Gold price edges up with Trump not pausing tariffs for now

  • Gold prsice bounces off vital support at $2,955 and snaps losing streak. 
  • Markets still favor Gold as the safe bet for any stagflation or recession scenario besides tariffs.
  • Gold bounces off from $2,955 and pops back above $3,010, gaining nearly 1% intraday. 

Gold price (XAU/USD) pops while Equities run higher after their nosedive move on Monday and past Friday. The precious metal trades just above the $3,000 mark at the time of writing on Tuesday. The bounce is supported by a technical element on the one hand and a geopolitical driver on the other. That last one is the tit-for-tat war between China and the United States (US) spiraling out of control. US President Donald Trump threatened to impose an additional 50% tariff on Chinese imports.  

Meanwhile, traders are sending the US yield curve all over the place. At a given point on Monday, investors were betting on five interest rate cuts from the Federal Reserve in 2025, quite a change compared to the one-or-none stance from just a week ago.

Treasury Secretary Scott Bessent meanwhile said that already 70 countries have asked to enter in negotiation talks with the US. President Trump will personally be involved in the trade talks. Meanwhile tariffs will not be paused and will remain in effect as talks will be underway.

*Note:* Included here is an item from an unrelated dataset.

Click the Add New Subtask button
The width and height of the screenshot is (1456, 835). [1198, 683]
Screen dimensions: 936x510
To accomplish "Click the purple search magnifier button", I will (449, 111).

Daily digest market movers: China marked

  • West Australia’s Gold Road Resources says a scoping study on its flagship asset suggests there is more Gold than first thought, a clear indication that a $3.3 billion takeover bid from its joint venture partner undervalues the company, Financial Review reports. On Tuesday, Gold Road Resources released new data that showed the open-pit mine could hold more ounces underground that can be tapped profitably.
  • The CME FedWatch tool shows chances for an interest rate cut by the Fed in May’s meeting standing at 31.7%, falling back from nearly 50% on Monday. For June, the chances of a rate cut are 96.9%, with a slim 3.1% chance for no rate cut at all.
  • In his latest move, Trump threatened to slap an additional 50% levy on Chinese imports, while Beijing responded by saying it’s prepared to “fight to the end.” Shares in Europe rebounded from the worst three-day loss in five years, while US equity-index futures pointed to gains on Wall Street after Monday’s dizzying swings. Treasuries advanced after Monday’s sharp selloff. Oil gained while Gold climbed for the first time in four days. The US Dollar slipped against major peers, Bloomberg reports. 

Gold Price Technical Analysis: $3,000 handle as red line

Gold, known as a safe haven asset, is unable to withstand selling pressure when market turmoil spreads to all asset classes, as seen in the past few days. That is something to keep in mind, meaning that the precious metal will not recover back to the all-time high at $3,167 in a straight line,  as trade war tensions are set to take place from here on out. 

Looking up, resistances are a bit spread out, with the first cap at $3,040 as the R1 resistance, followed by $3,057, a pivotal level since March 20. Further up, the R2 resistance at $3,097 precedes the current all-time high at $3,167.

On the downside, the pivotal level of the March 14 high at $3,004 roughly coincides with the $3,000 round number and is trying to provide support as writing. If this area does not hold as support, bears can target $2,955, where clearly many buyers were interested in scooping up Gold on Monday. Further down, the S2 support at $2,899 is the last line of defence, with the 55-day Simple Moving Average (SMA) coming in already in advance at $2,930.

XAU/USD: Daily Chart

Tariffs FAQs

Tariffs are customs duties levied on certain merchandise imports or a category of products. Tariffs are designed to help local producers and manufacturers be more competitive in the market by providing a price advantage over similar goods that can be imported. Tariffs are widely used as tools of protectionism, along with trade barriers and import quotas.

Although tariffs and taxes both generate government revenue to fund public goods and services, they have several distinctions. Tariffs are prepaid at the port of entry, while taxes are paid at the time of purchase. Taxes are imposed on individual taxpayers and businesses, while tariffs are paid by importers.

There are two schools of thought among economists regarding the usage of tariffs. While some argue that tariffs are necessary to protect domestic industries and address trade imbalances, others see them as a harmful tool that could potentially drive prices higher over the long term and lead to a damaging trade war by encouraging tit-for-tat tariffs.

During the run-up to the presidential election in November 2024, Donald Trump made it clear that he intends to use tariffs to support the US economy and American producers. In 2024, Mexico, China and Canada accounted for 42% of total US imports. In this period, Mexico stood out as the top exporter with $466.6 billion, according to the US Census Bureau. Hence, Trump wants to focus on these three nations when imposing tariffs. He also plans to use the revenue generated through tariffs to lower personal income taxes.